Gleichzeitiger Verkaufsdruck durch Miner und ETF
In den vergangenen 10 Tagen verkauften Miner insgesamt 1.648 BTC, was zum aktuellen Kurs etwa 106 Millionen US-Dollar entspricht. Berichten zufolge versuchen Mining-Unternehmen einerseits, die Kosten zu kontrollieren, und verlagern andererseits einen Teil ihrer Rechenleistung und Ressourcen in AI-bezogene Geschäfte.
Einige große Mining-Unternehmen haben ihre Verkaufsvolumina in der ersten Jahreshälfte deutlich gesteigert. Riot Platforms verkaufte im ersten Halbjahr 2026 insgesamt 9.665 BTC, MARA Holdings verkaufte 23.093 BTC. MARA hält allerdings weiterhin 35.577 BTC, was zeigt, dass sich die Mining-Unternehmen nicht vollständig zurückziehen, sondern einen Teil ihrer Bestände zur Liquiditätsbeschaffung abstoßen.
Auch die Spot Bitcoin ETFs erhöhen den Verkaufsdruck am Markt. In der vergangenen Woche verzeichneten die betreffenden Fonds einen Nettoabfluss von etwa 6.195 BTC, dies entspricht rund 385 Millionen US-Dollar. Für den Spotmarkt bedeutet der Kapitalabzug der ETF-Anleger, dass eine bisher wichtige zusätzliche Nachfrage wegfällt.
Strategy pausiert Zukäufe
Strategy, eines der weltweit größten Unternehmen mit Bitcoin-Beständen, hat den Markt über lange Zeit hinweg durch kontinuierliche Käufe unterstützt. Diese Unterstützung ist in letzter Zeit jedoch schwächer geworden. Berichten zufolge hat das Unternehmen seit Jahresbeginn insgesamt 6.948 BTC verkauft und damit rund 432,5 Millionen US-Dollar realisiert.

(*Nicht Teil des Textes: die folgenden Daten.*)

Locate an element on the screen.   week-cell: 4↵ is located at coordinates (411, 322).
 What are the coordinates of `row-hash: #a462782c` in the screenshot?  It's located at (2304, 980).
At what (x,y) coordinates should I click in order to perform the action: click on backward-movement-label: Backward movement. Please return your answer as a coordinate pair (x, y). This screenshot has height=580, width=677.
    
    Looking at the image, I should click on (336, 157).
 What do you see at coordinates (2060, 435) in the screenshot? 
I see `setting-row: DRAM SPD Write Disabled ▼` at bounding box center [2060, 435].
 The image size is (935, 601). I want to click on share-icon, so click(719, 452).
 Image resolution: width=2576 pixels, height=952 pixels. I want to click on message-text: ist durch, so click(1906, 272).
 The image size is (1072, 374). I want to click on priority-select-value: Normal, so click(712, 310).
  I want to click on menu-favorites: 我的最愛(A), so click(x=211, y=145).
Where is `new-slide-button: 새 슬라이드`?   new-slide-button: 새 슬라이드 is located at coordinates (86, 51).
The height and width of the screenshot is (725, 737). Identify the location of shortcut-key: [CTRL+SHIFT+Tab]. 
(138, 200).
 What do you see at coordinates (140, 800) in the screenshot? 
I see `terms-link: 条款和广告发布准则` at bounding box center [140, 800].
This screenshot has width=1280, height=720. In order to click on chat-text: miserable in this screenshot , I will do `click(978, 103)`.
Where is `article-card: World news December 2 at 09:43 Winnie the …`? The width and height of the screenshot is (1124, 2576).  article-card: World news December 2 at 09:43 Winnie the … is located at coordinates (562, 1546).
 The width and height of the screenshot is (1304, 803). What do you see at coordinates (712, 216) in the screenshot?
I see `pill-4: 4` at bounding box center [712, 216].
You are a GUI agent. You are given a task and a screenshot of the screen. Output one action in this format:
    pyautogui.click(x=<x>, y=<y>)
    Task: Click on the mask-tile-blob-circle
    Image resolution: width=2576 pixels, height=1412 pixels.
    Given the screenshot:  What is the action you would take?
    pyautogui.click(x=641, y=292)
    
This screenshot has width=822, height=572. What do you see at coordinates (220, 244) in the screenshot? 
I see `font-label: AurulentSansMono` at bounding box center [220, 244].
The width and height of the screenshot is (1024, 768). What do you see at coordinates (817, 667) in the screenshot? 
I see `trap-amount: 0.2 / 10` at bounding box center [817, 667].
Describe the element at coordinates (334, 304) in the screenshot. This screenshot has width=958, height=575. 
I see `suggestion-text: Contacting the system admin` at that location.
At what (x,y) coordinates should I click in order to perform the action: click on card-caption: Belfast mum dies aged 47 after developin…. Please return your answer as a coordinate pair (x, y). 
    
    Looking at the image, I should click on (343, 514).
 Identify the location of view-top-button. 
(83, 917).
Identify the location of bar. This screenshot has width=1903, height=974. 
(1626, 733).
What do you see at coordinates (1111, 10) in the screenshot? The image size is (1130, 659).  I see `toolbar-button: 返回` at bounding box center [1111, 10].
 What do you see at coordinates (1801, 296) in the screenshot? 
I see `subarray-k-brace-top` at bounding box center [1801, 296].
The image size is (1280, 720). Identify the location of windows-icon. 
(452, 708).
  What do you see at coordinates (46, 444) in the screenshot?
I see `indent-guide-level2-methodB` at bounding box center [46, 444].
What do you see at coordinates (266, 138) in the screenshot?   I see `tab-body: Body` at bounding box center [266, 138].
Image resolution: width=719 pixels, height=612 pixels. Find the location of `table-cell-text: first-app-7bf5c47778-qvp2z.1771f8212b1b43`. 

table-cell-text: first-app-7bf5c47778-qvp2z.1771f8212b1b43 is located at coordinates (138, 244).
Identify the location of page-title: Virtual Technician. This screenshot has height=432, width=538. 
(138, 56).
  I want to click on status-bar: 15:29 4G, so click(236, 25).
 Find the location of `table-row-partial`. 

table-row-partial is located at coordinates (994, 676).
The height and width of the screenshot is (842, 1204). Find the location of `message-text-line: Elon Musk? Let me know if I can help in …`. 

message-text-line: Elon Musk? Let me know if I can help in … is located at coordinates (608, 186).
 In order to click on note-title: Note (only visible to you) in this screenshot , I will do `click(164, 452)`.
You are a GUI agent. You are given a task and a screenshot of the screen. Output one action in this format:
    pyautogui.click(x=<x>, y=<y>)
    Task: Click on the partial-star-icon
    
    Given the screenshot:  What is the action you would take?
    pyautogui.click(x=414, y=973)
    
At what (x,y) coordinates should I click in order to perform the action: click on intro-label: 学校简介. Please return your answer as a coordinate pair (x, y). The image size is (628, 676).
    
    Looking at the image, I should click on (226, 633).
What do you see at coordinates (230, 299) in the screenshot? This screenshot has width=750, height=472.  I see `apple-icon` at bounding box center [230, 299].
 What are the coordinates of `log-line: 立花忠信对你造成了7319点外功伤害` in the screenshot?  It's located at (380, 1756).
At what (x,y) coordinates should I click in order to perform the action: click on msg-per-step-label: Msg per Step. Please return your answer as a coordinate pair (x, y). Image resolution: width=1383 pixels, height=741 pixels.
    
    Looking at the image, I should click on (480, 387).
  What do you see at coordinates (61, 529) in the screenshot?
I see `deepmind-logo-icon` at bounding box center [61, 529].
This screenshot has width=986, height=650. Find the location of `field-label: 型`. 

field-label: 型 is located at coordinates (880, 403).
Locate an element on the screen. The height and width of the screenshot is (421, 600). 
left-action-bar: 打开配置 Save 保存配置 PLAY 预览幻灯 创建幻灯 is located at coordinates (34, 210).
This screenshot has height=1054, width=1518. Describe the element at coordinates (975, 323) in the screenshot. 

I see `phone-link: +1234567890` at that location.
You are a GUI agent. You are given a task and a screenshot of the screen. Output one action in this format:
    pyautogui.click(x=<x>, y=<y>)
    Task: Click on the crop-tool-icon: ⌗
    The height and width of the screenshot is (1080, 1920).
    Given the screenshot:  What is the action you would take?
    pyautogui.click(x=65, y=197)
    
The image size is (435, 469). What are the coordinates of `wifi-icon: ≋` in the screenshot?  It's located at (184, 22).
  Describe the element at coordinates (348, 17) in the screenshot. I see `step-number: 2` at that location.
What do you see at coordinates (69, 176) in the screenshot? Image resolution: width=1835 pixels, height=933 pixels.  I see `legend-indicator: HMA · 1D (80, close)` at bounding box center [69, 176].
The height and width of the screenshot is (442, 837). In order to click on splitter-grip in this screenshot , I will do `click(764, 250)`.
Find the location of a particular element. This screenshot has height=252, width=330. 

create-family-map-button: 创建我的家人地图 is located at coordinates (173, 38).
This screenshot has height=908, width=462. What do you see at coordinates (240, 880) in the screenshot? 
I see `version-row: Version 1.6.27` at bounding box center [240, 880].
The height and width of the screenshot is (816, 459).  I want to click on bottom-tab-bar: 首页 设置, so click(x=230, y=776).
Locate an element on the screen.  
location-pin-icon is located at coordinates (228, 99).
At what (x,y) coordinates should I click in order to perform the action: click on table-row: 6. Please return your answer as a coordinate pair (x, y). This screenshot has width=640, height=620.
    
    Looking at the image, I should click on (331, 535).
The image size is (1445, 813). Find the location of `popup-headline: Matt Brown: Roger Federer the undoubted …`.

In der Woche vom 10. August bis zum 16. August hat Strategy weder Bitcoin gekauft noch verkauft; der Bestand blieb somit unverändert bei 840.447 BTC. Zwar hat das Unternehmen in dieser Woche keine weiteren Bestände abgebaut, doch das aus der Vergangenheit bekannte wöchentliche Kaufmuster wurde ebenfalls nicht fortgesetzt.
Im selben Zeitraum hat Strategy durch den Verkauf von MSTR-Aktien etwa 333,7 Millionen US-Dollar aufgenommen. Davon wurden rund 149,1 Millionen US-Dollar den Dollarreserven zugeführt, womit diese auf rund 4,8 Milliarden US-Dollar anwuchsen. Den Berichten zufolge dienen diese Mittel auch der Finanzierung von Dividenden und Aktienrückkäufen.
Wale kaufen weiterhin
Der Verkaufsdruck nimmt jedoch nicht einseitig zu. Daten zeigen, dass sogenannte Whale-Adressen in den letzten 17 Tagen insgesamt rund 30.000 BTC hinzugekauft haben. Diese Nachfrage dürfte geholfen haben, den Bitcoin-Kurs trotz Verkaufsdruck von Minern und ETFs oberhalb von 60.000 US-Dollar zu halten.
Allerdings steigen auch die Salden auf den Börsen wieder an. In den vergangenen 10 Tagen ist die Menge der auf Börsen gehaltenen Bitcoin um etwa 24.700 BTC gestiegen. Sollten diese Bestände demnächst verkauft werden, läge das potenzielle Verkaufspotenzial nach Schätzung des Artikels bei rund 1,59 Milliarden US-Dollar.
61.800 bis 63.100 US-Dollar als Schlüsselbereich
Preislich fiel Bitcoin zwischenzeitlich bis auf etwa 62.690 US-Dollar, bevor eine Erholung auf 64.187 US-Dollar folgte. Laut dem von Analyst Ali Martinez zitierten Bericht ist der Bereich zwischen 61.849 und 63.111 US-Dollar derzeit eine wichtige Unterstützungszone.
Bleibt der Preis in diesem Bereich, könnten Käufer Bitcoin erneut in Richtung 64.500 bis 64.700 US-Dollar treiben. Sollte die Marke von 61.849 US-Dollar unterschritten werden und der Verkaufsdruck weiter zunehmen, liegt die nächste bedeutende Unterstützungszone vermutlich in der Nähe von 54.276 US-Dollar.